» What the task asks:
Each line of the data below containing "header" needs to be listed.
________________
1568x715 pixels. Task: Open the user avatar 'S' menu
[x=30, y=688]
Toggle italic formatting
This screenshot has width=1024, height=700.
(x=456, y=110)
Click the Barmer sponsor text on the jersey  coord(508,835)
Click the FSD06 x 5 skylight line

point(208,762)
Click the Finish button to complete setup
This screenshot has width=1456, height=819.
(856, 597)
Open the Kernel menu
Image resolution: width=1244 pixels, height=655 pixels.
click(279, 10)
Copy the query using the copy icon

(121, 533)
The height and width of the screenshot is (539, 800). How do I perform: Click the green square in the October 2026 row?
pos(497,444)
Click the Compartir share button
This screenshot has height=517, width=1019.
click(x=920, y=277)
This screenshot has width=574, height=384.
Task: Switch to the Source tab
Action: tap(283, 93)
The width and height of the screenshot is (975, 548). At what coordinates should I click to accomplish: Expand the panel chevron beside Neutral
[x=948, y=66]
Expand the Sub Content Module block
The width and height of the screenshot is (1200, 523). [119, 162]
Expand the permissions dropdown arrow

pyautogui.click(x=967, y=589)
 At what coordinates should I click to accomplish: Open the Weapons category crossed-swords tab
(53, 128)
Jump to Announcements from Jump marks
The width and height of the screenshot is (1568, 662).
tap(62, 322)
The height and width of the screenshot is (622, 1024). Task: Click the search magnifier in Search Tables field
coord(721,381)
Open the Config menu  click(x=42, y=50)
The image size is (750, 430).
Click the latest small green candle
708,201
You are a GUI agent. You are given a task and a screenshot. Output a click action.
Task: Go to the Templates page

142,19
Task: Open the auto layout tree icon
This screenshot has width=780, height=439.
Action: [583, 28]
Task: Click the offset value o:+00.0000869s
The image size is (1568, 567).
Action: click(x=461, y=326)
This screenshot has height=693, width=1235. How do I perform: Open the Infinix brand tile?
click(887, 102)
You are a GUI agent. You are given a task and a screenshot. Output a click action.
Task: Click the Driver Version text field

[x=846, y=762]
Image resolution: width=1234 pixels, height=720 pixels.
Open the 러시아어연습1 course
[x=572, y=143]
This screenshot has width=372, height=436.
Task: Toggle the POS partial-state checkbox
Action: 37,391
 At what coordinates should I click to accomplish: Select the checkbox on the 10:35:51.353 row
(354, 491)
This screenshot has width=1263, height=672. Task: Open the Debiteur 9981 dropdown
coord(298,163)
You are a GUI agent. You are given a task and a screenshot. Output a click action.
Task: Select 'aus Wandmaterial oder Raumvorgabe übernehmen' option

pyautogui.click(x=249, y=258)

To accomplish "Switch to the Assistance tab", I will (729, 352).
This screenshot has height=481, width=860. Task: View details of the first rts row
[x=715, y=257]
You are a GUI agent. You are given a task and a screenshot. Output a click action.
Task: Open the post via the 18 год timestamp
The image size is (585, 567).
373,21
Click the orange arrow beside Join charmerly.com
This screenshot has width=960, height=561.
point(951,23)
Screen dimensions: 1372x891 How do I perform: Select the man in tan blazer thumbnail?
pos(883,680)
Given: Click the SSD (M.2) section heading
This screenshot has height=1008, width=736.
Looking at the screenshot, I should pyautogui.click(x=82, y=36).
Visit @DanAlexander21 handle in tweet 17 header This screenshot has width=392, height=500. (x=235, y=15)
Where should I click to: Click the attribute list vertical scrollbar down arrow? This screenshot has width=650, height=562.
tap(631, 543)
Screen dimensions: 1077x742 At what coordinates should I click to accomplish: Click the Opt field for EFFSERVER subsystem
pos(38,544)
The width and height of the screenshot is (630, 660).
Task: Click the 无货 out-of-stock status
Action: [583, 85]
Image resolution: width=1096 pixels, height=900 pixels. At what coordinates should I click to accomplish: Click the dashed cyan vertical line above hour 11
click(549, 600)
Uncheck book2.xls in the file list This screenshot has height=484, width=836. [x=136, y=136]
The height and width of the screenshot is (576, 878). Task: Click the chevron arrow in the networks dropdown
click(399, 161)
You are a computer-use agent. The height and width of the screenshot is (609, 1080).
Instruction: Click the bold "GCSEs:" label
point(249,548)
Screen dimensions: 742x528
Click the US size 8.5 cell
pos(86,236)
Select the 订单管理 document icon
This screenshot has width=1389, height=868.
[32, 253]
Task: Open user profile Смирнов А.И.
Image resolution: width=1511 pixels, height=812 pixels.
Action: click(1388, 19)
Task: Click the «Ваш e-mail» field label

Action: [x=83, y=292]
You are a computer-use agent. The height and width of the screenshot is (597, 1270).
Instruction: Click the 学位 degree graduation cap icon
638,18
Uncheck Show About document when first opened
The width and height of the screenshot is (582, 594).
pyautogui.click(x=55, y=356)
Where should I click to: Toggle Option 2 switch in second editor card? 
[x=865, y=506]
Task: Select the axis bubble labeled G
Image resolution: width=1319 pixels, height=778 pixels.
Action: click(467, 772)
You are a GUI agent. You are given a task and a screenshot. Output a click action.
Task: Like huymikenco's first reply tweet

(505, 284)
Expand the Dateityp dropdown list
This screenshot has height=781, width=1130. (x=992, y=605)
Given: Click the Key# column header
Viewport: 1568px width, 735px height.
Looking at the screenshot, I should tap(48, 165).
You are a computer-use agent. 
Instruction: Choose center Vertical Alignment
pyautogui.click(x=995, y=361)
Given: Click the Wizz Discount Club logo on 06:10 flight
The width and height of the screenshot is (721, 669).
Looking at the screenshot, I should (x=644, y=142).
________________
» Answer box:
Visit @DanAlexander21 handle in tweet 17 header This screenshot has width=392, height=500. (x=235, y=15)
Given: Click the Key# column header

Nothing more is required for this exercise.